O conceito de desenvolvimento sustentável, conforme apresentado no Relatório Brundtland, refere-se a um modelo de desenvolvimento que atende às necessidades do presente sem comprometer a capacidade das futuras gerações de atenderem às suas próprias necessidades. O relatório destaca a importância de uma abordagem holística e colaborativa para enfrentar os desafios globais, promovendo um desenvolvimento que seja sustentável em diversas dimensões. A noção de desenvolvimento sustentável, nesse contexto, pode ser definida como:
- A)a viabilização do crescimento econômico ilimitado a partir dos recursos naturais, mitigando sempre que possível os impactos ambientais decorrentes, de modo a maximizar os benefícios de sustentabilidade reais de longo prazo;
Errada, porque defende crescimento econômico ilimitado com mera mitigação de impactos, o que contraria a lógica de limites ambientais do desenvolvimento sustentável.
- B)a redução das desigualdades sociais, em detrimento das ambientais, a partir do uso dos recursos naturais para a promoção de um desenvolvimento econômico perene e contínuo;
Errada, porque trata a dimensão social como prioridade em detrimento da ambiental, criando um falso dilema que não corresponde ao conceito de sustentabilidade.
- C)a integração entre crescimento econômico, inclusão social e proteção ambiental, buscando um equilíbrio que permita o progresso humano e a preservação dos recursos naturais para as gerações futuras;
Certa, pois reúne crescimento econômico, inclusão social e proteção ambiental em equilíbrio, exatamente a ideia do desenvolvimento sustentável.
- D)a consideração das pegadas ambientais, com foco no aspecto social, por meio do qual são realizados empreendimentos econômicos direcionados ao progresso da sociedade atual;
Errada, porque desloca o foco para pegadas ambientais e empreendimentos voltados ao progresso atual, sem explicitar o equilíbrio entre as três dimensões.
- E)a promoção do desenvolvimento social e ambiental da sociedade possui ordem de importância maior do que a dimensão econômica, sendo necessária a redução do desenvolvimento econômico nas sociedades desenvolvidas.
Errada, porque atribui hierarquia às dimensões e propõe reduzir o desenvolvimento econômico, quando a ideia correta é compatibilizar os pilares, não suprimir um deles.
Gabarito: C
O Relatório Brundtland (Nosso Futuro Comum, 1987) popularizou a ideia de que desenvolvimento sustentável é aquele que atende às necessidades do presente sem esgotar a chance de as próximas gerações também viverem com dignidade.

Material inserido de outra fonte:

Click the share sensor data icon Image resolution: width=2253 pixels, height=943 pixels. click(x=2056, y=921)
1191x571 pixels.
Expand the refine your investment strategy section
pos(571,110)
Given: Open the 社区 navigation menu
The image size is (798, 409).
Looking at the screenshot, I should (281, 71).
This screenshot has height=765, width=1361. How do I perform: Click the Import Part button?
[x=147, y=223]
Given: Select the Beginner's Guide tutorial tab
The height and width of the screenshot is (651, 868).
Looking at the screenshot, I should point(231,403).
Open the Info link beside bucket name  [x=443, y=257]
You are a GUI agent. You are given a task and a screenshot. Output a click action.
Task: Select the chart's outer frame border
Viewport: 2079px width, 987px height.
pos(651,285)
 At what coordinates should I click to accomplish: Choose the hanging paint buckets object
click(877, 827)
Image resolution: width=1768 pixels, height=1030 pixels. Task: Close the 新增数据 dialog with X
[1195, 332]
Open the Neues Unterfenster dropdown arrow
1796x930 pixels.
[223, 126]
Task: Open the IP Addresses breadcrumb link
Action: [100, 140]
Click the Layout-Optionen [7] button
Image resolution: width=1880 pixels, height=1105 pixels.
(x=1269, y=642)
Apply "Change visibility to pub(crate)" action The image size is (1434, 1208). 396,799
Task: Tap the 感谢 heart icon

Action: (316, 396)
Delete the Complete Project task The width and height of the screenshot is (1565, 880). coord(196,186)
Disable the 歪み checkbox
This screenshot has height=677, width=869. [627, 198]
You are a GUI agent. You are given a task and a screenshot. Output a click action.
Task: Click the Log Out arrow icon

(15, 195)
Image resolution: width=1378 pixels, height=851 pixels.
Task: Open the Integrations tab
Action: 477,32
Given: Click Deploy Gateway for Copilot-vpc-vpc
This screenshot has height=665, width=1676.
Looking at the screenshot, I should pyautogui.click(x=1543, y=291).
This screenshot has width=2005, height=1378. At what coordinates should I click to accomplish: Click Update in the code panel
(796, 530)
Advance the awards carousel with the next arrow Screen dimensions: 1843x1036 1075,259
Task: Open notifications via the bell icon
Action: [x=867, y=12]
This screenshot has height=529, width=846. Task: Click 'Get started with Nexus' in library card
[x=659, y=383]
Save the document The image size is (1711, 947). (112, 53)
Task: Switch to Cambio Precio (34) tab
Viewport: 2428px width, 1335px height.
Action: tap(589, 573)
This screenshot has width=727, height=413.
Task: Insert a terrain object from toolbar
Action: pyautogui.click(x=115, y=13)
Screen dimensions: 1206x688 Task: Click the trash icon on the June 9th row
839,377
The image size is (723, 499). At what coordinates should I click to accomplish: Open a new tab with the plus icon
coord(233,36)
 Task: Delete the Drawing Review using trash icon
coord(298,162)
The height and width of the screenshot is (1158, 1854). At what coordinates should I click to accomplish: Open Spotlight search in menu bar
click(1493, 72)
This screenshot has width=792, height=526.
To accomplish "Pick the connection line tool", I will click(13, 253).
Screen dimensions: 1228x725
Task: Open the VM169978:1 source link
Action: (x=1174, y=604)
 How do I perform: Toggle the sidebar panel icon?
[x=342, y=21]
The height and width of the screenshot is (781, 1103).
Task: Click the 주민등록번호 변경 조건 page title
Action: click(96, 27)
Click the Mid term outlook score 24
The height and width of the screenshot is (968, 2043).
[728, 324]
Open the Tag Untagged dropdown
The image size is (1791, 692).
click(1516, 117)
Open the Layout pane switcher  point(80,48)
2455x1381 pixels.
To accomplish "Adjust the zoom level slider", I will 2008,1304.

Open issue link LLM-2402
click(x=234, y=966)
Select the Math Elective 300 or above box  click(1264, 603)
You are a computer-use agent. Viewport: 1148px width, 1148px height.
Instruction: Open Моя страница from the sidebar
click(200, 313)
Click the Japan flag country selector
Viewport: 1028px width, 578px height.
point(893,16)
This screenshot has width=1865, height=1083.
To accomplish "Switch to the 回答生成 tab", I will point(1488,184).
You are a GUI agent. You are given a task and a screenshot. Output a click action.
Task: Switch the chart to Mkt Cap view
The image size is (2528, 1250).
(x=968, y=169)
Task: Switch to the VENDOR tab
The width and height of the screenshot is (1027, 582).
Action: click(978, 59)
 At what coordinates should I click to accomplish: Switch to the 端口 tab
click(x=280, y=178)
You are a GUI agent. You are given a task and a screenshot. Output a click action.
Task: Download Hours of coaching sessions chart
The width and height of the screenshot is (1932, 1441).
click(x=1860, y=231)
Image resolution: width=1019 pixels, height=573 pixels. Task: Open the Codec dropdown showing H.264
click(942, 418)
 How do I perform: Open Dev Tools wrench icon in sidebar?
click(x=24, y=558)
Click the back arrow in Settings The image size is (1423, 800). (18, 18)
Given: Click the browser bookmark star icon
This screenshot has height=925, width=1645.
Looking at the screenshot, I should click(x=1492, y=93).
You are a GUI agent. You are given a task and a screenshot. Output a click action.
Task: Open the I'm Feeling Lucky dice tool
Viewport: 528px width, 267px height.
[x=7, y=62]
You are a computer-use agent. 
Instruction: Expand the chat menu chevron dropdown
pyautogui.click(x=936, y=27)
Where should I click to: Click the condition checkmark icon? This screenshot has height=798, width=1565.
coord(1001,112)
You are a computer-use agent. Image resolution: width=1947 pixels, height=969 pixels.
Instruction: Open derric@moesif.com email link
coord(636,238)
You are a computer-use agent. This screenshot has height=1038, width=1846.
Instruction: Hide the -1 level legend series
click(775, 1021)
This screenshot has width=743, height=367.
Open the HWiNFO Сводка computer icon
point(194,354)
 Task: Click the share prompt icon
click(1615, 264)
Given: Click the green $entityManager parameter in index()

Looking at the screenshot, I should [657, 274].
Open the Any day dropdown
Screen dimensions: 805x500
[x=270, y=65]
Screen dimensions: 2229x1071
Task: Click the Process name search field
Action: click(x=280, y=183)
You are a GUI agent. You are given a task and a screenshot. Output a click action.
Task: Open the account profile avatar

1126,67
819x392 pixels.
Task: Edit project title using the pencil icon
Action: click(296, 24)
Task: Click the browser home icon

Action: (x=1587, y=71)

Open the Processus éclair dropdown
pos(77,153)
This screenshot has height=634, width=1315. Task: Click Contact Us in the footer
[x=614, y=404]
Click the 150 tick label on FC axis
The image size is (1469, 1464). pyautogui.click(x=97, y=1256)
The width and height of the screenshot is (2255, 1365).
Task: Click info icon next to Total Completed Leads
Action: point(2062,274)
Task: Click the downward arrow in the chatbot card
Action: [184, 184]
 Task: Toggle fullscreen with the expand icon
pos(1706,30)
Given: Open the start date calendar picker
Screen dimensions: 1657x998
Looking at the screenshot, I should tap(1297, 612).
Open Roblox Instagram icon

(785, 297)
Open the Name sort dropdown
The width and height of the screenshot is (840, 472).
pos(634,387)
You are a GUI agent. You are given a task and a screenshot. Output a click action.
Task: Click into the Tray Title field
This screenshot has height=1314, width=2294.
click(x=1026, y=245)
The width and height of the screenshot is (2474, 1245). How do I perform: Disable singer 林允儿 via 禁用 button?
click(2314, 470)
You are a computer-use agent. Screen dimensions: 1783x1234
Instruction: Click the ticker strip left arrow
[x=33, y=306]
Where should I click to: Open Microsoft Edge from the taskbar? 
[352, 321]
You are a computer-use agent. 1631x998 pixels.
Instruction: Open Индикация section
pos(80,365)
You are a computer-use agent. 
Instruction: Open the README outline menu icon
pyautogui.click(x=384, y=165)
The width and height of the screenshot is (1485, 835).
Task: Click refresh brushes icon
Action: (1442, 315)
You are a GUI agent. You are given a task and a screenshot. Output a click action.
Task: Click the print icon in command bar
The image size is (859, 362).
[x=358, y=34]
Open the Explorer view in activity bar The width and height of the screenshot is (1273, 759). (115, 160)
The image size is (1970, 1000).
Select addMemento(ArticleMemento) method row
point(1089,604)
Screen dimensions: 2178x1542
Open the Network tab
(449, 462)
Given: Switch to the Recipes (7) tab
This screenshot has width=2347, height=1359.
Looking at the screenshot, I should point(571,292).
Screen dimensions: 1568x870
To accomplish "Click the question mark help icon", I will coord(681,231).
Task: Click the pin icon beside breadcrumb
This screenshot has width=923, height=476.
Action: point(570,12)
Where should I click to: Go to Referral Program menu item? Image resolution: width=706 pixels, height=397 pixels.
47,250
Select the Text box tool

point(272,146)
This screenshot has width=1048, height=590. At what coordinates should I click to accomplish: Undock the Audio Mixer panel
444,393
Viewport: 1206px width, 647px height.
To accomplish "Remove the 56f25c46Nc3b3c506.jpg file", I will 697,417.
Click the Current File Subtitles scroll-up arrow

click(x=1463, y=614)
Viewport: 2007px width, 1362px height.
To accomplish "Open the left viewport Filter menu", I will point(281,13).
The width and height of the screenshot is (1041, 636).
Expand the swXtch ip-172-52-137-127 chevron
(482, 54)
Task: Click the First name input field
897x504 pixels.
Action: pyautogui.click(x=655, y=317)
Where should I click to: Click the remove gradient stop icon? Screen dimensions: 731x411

Em outras palavras, não basta crescer de qualquer jeito: é preciso crescer com responsabilidade. Na prática, isso exige equilibrar três dimensões que caminham juntas: economia, sociedade e meio ambiente. Se uma delas é ignorada, o projeto desanda. Não adianta enriquecer destruindo recursos naturais, nem preservar tudo sem pensar em emprego, renda e inclusão. O desafio é fazer as três peças funcionarem no mesmo tabuleiro. Por isso, o gabarito é a letra C. Ela descreve exatamente a integração entre crescimento econômico, inclusão social e proteção ambiental, com foco em equilíbrio e preservação para as gerações futuras. Essa é a leitura clássica do desenvolvimento sustentável na doutrina e também na prática normativa ambiental, em sintonia com o art. 225 da Constituição Federal, que impõe o dever de defender e preservar o meio ambiente para as presentes e futuras gerações. A FGV costuma cobrar esse tema com pegadinha conceitual: troca a ideia de equilíbrio por supremacia de uma dimensão sobre as outras, ou vende um crescimento econômico sem freio com uma maquiagem ambiental. Aqui, o núcleo é simples: sustentabilidade não é escolher entre economia, sociedade e ambiente, e sim compatibilizá-los.